Job:
Give only the number of lines in the rows below that contain the word "Task", treating uppercase and lowercase letters as distinct.

Provided records:
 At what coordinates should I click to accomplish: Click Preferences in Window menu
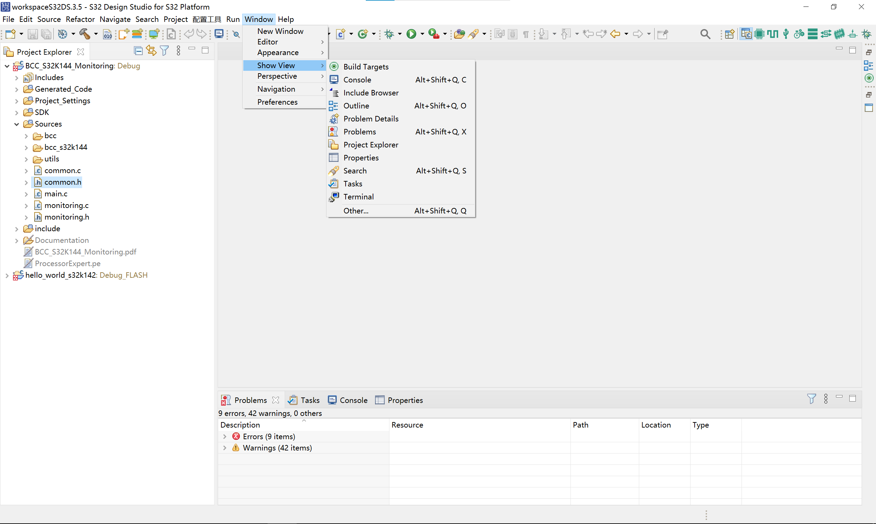[277, 102]
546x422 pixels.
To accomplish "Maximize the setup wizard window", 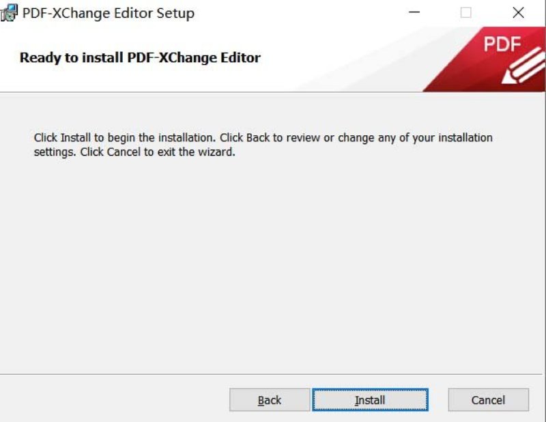I will tap(465, 12).
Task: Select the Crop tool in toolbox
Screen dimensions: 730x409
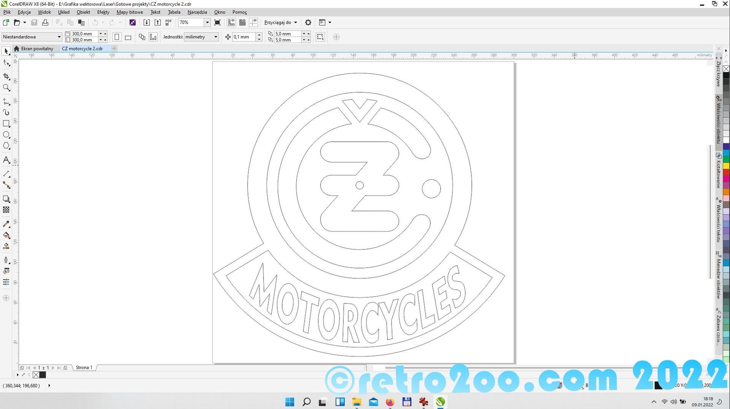Action: pyautogui.click(x=6, y=77)
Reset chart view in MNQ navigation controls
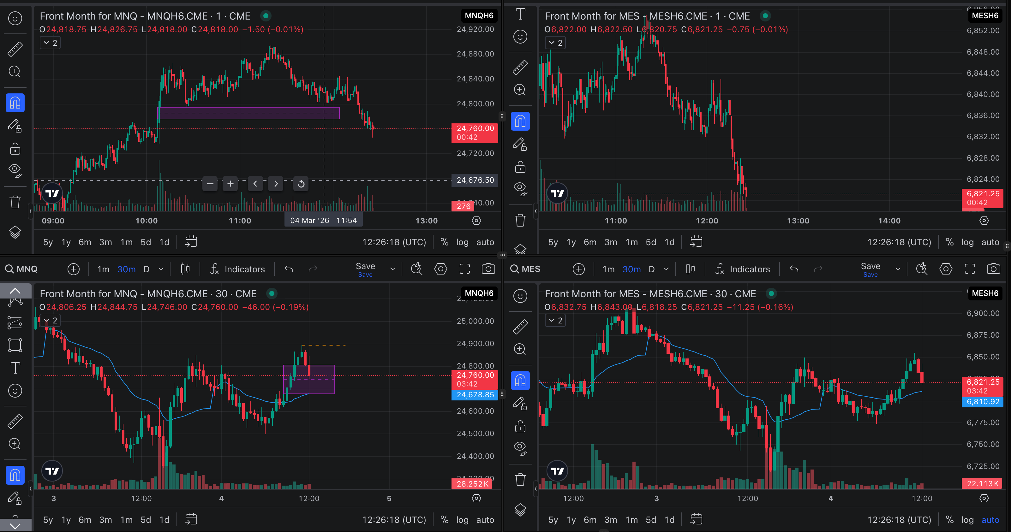1011x532 pixels. point(301,184)
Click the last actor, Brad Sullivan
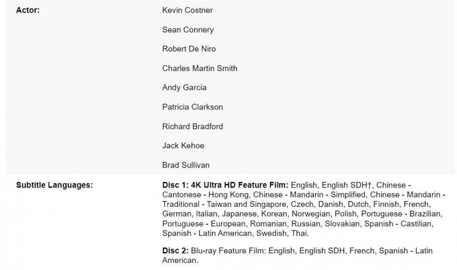Image resolution: width=457 pixels, height=270 pixels. pos(187,165)
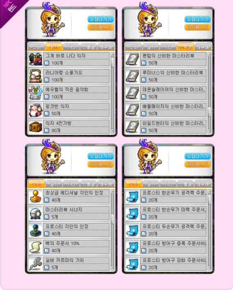This screenshot has width=233, height=290.
Task: Click scroll-up arrow of the top-right shop list
Action: pyautogui.click(x=209, y=55)
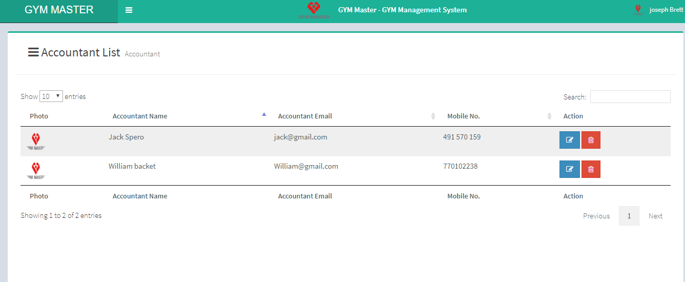Select page 1 in pagination
Screen dimensions: 685x282
point(629,216)
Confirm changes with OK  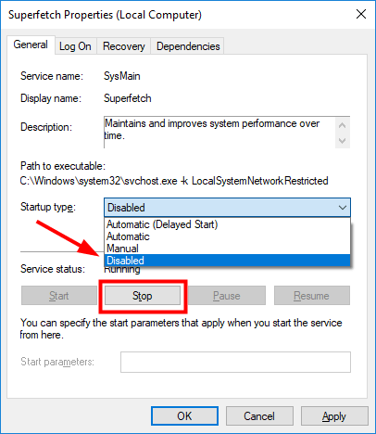click(x=184, y=416)
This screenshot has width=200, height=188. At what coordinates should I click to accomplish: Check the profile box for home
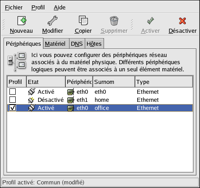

Written solution:
2